First it was the modern day Der Strumer, the Sun’s headline that “one in five Muslims sympathise with jihadis”, and now we have its upper class equivalent and fellow Murdoch paper, the Times, publishing the front page headline that Muslims are ‘silent on terror’.
The inflammatory paper headline has since been modified in the online version to “Muslims ‘stay silent’ on extremism tip-off scheme”, which remains misleading; Muslim are in fact vocal on the “extremism tip-off scheme”. The barrage of criticism of the policy – that it targets the Muslim minority, its religious manifestations and creates a surveillance state – is just now being amplified in the media. On top of this, the cacophony of inferiority-complex ridden Muslim organisations and “Imams” constantly disassociating and condemning acts of violence, reinforcing the acceptability of the collective punishment for the crimes of a few, is well-established.

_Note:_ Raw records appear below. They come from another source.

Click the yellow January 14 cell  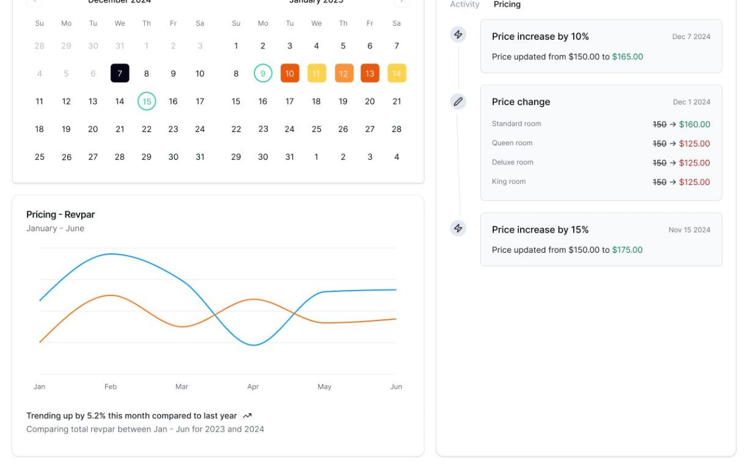[x=397, y=73]
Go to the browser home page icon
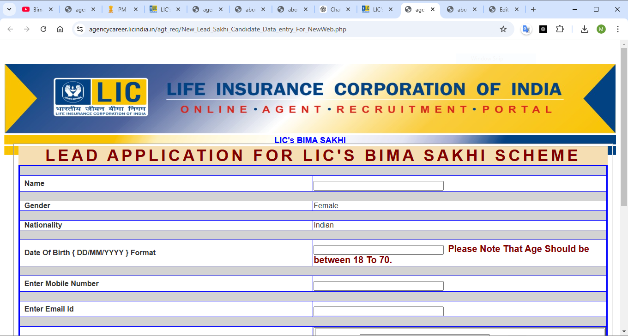Screen dimensions: 628x336 point(60,29)
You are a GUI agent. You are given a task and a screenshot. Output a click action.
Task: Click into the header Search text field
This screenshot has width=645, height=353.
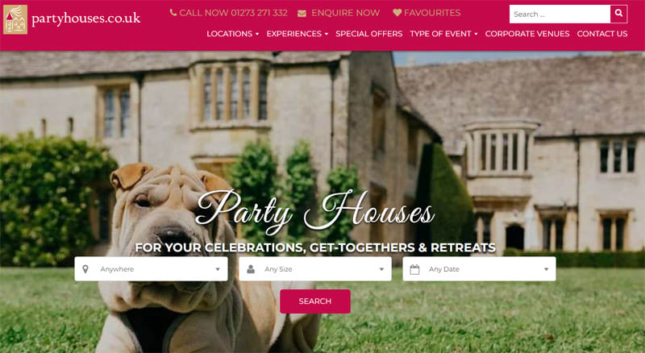[x=560, y=14]
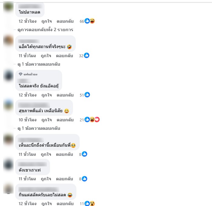The image size is (212, 206).
Task: Reply to ไม่สลดจริง ยังแอ๊คอยุ๋ comment
Action: click(65, 95)
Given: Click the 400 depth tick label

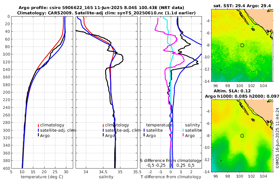Looking at the screenshot, I should tap(6, 168).
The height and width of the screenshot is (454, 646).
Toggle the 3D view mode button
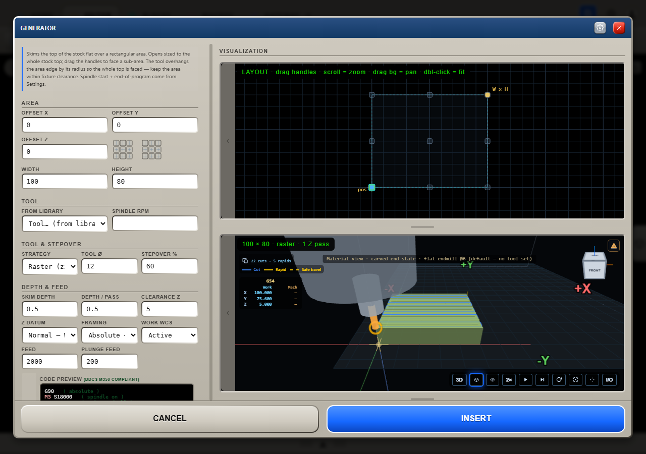(459, 380)
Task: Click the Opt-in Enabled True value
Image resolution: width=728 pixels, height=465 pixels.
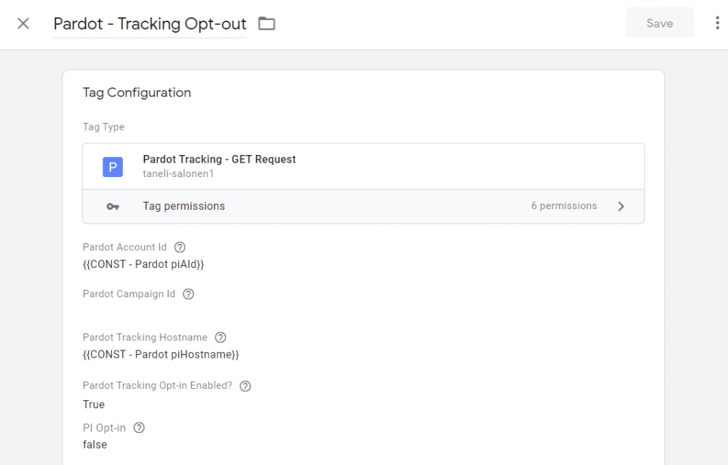Action: click(x=94, y=405)
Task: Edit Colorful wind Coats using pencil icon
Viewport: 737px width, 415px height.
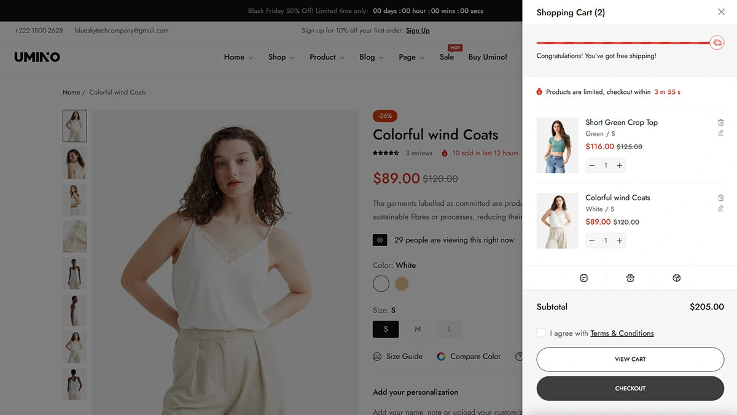Action: coord(720,209)
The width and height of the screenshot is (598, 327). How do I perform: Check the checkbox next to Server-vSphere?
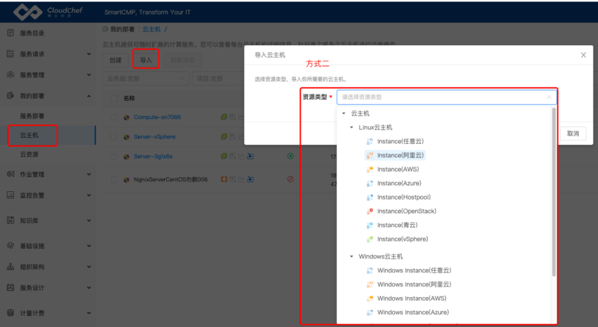[x=114, y=137]
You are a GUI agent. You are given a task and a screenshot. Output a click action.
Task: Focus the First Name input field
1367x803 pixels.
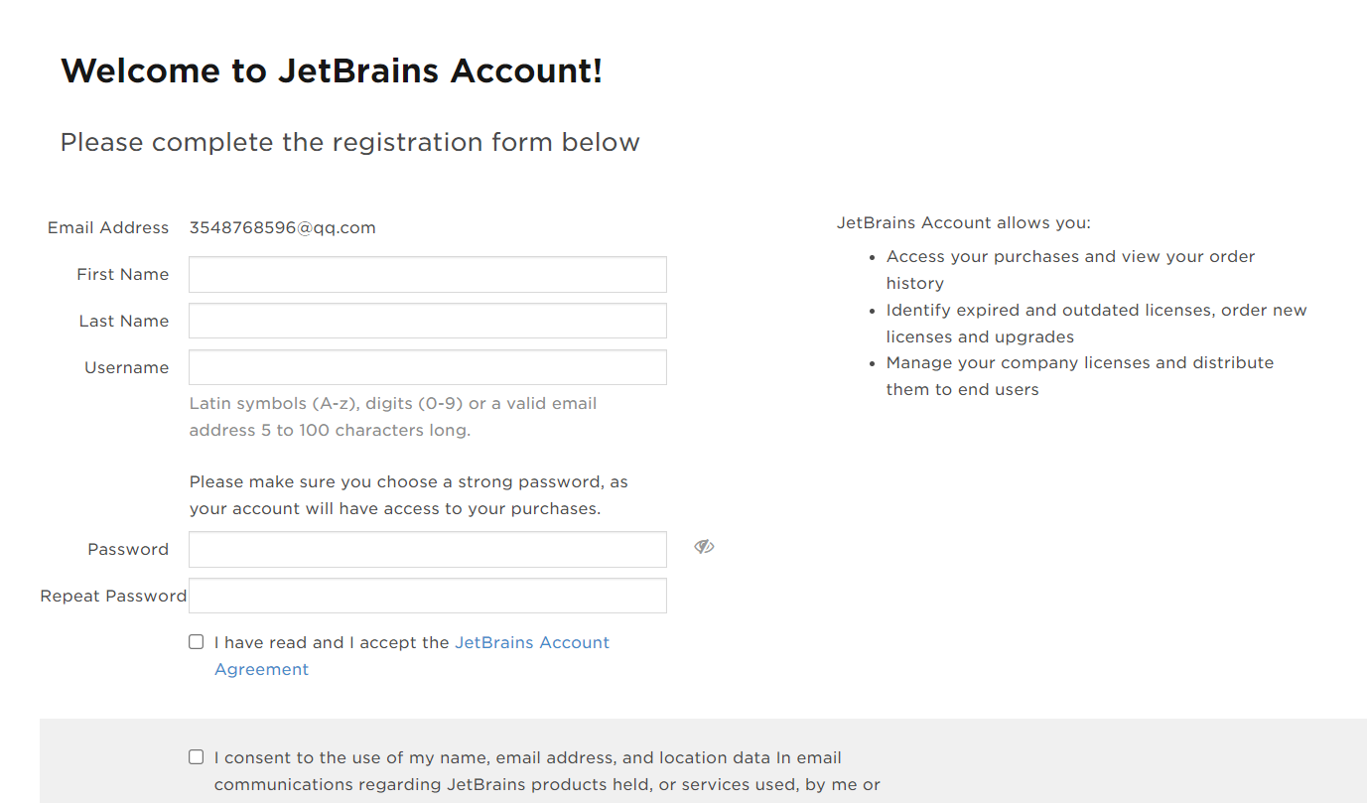coord(427,275)
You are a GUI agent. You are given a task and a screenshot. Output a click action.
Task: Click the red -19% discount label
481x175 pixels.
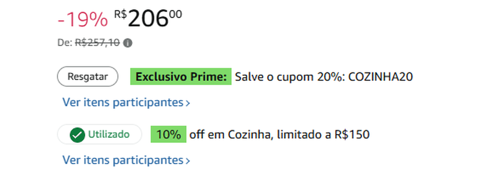click(x=82, y=20)
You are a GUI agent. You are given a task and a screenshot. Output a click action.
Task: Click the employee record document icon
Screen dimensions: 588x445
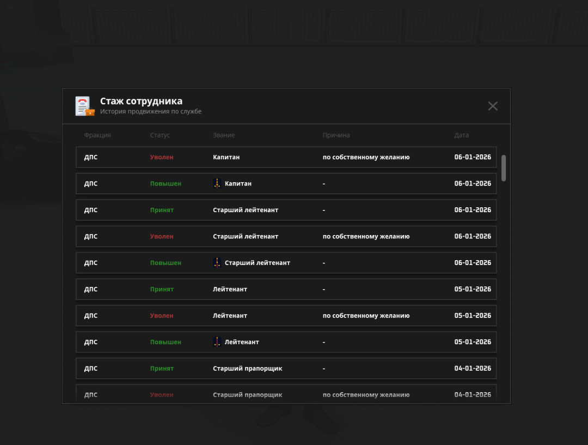tap(85, 106)
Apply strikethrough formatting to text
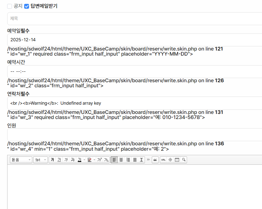Image resolution: width=262 pixels, height=209 pixels. [72, 160]
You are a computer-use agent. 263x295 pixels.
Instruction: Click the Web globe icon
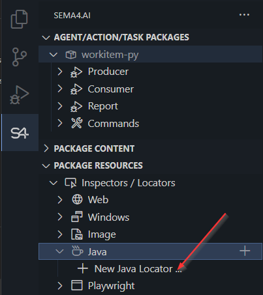point(77,199)
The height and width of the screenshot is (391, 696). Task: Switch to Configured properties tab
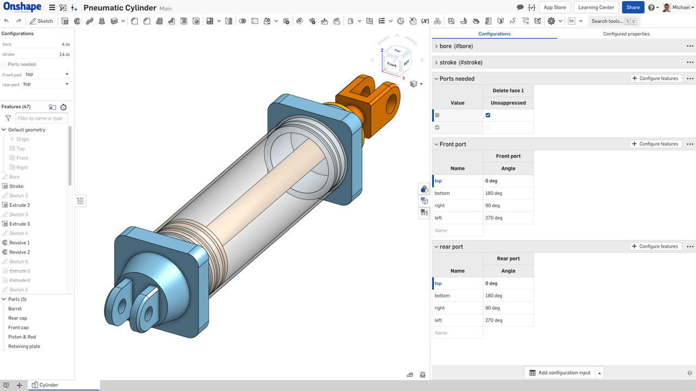point(626,34)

Online version of the headline changed.
To add to the negative stereotyping and dehumanisation of the Muslim minority by insinuating Muslims are endangering the country, an image of a veiled Muslim woman is plastered at the top.
My intention was to cover this aspect in the second part of my analysis of Theresa May’s anti-Muslim, discriminatory, hypocritical speech. However, given the outrageous Muslim minority discrimination exhibited by the Home Office, the issue needs to be separately.
May announced that Shari’ah courts are to be investigated, because she “knows there is a problem”. As an example she states that,
“there is evidence of women being “divorced” under Shari’ah law and left in penury”
However, there is also “evidence” of Jewish women being left in marriage limbo due to the abuse by the husband issuing a “get” (divorce). The Beth Din courts govern Halacha (Jewish law). A “get” is required for either of the couple to remarry. Where the husband refuses a “get”, the wife is left in the status of “agunah”, or “chained woman”. If the wife then remarries in this state, her subsequent children (“mamzer”), which are religiously regarded as illegitimate, are treated as outcasts as they cannot marry a fellow Jew and the stigma remains down the line.